• **Goal of the exercise**
Write out the lines below once more, exactly as they appear. Do not include pictures.

• **Items listed in a dataset**
* * * * * * * * *

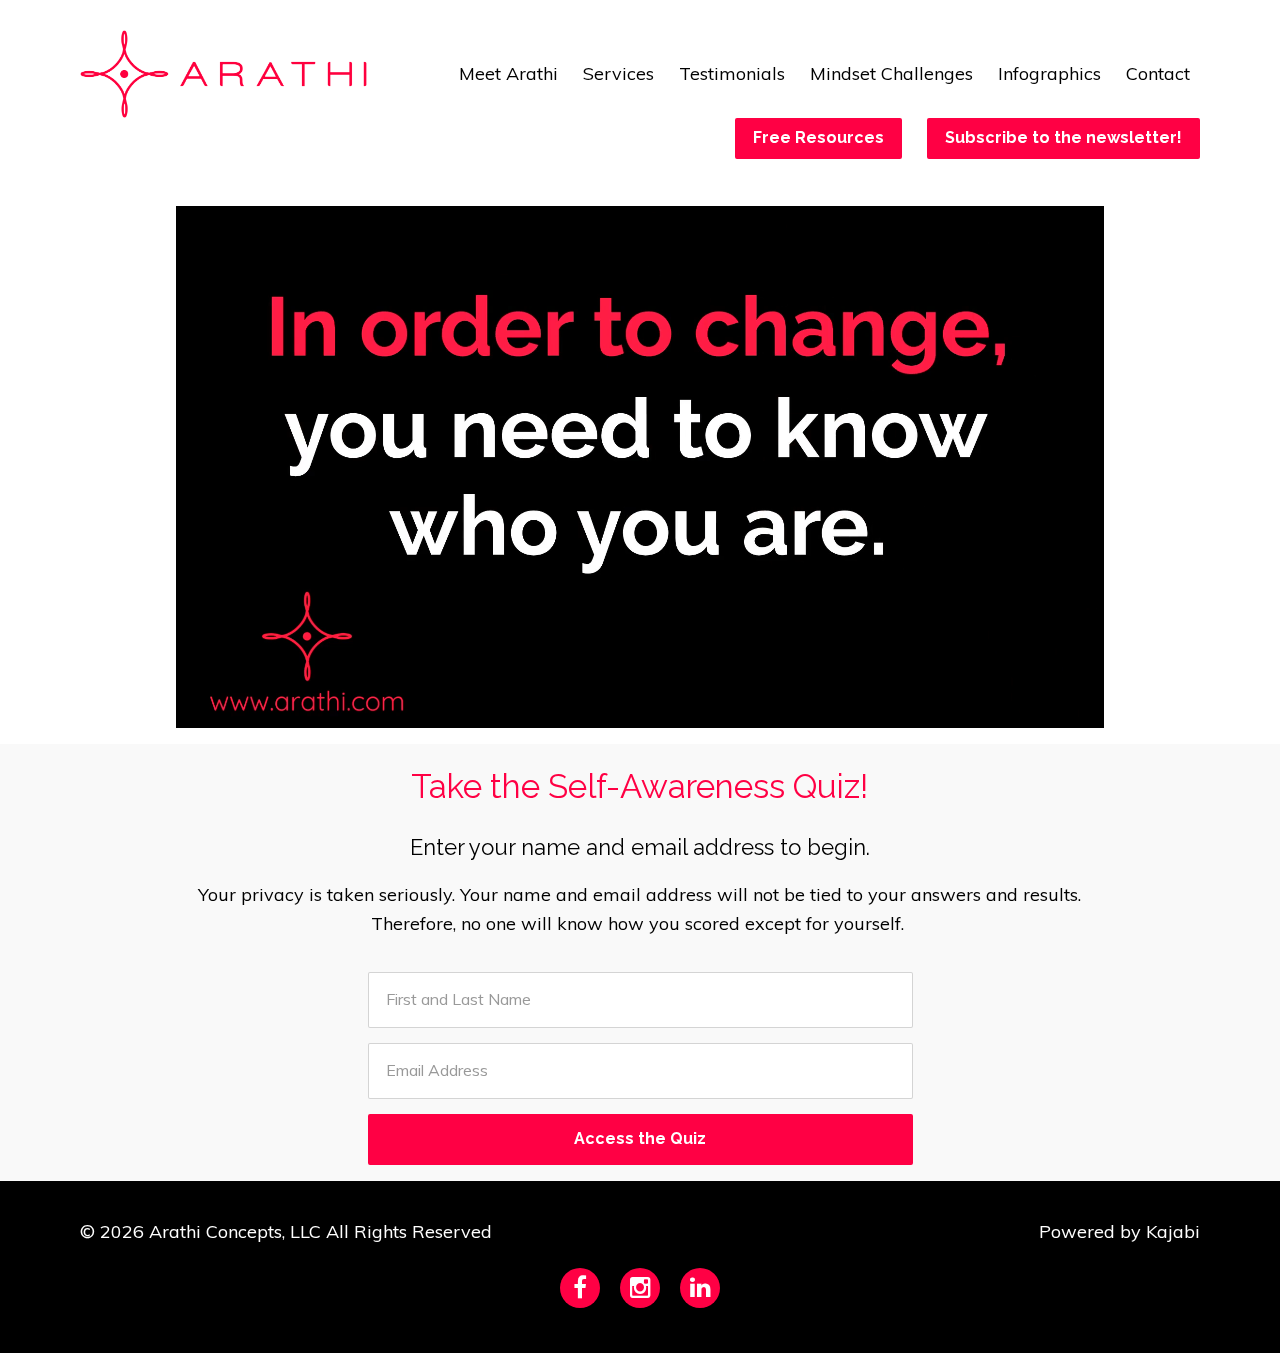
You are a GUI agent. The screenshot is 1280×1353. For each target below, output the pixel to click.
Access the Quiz (640, 1138)
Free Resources (818, 137)
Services (618, 73)
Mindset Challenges (891, 73)
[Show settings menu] (1045, 712)
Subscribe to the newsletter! (1063, 137)
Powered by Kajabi (1119, 1231)
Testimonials (732, 73)
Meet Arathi (508, 73)
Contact (1158, 73)
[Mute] (1005, 712)
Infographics (1049, 73)
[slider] (621, 712)
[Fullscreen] (1085, 712)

* * * * * * * * *

• **Response to this exercise**
You are a GUI agent. The screenshot is 1280×1353. For each target below, output the pixel to click.
Access the Quiz (640, 1138)
Free Resources (818, 137)
Services (618, 73)
Mindset Challenges (891, 73)
[Show settings menu] (1045, 712)
Subscribe to the newsletter! (1063, 137)
Powered by Kajabi (1119, 1231)
Testimonials (732, 73)
Meet Arathi (508, 73)
Contact (1158, 73)
[Mute] (1005, 712)
Infographics (1049, 73)
[slider] (621, 712)
[Fullscreen] (1085, 712)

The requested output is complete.